───── Entries provided ─────
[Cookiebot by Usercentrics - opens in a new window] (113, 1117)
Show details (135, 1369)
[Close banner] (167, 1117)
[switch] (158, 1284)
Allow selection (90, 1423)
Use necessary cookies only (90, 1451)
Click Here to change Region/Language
─────
→ **Assignment**
An exact repeat of all the entries above is required.

→ **Reply**
[Cookiebot by Usercentrics - opens in a new window] (113, 1117)
Show details (135, 1369)
[Close banner] (167, 1117)
[switch] (158, 1284)
Allow selection (90, 1423)
Use necessary cookies only (90, 1451)
Click Here to change Region/Language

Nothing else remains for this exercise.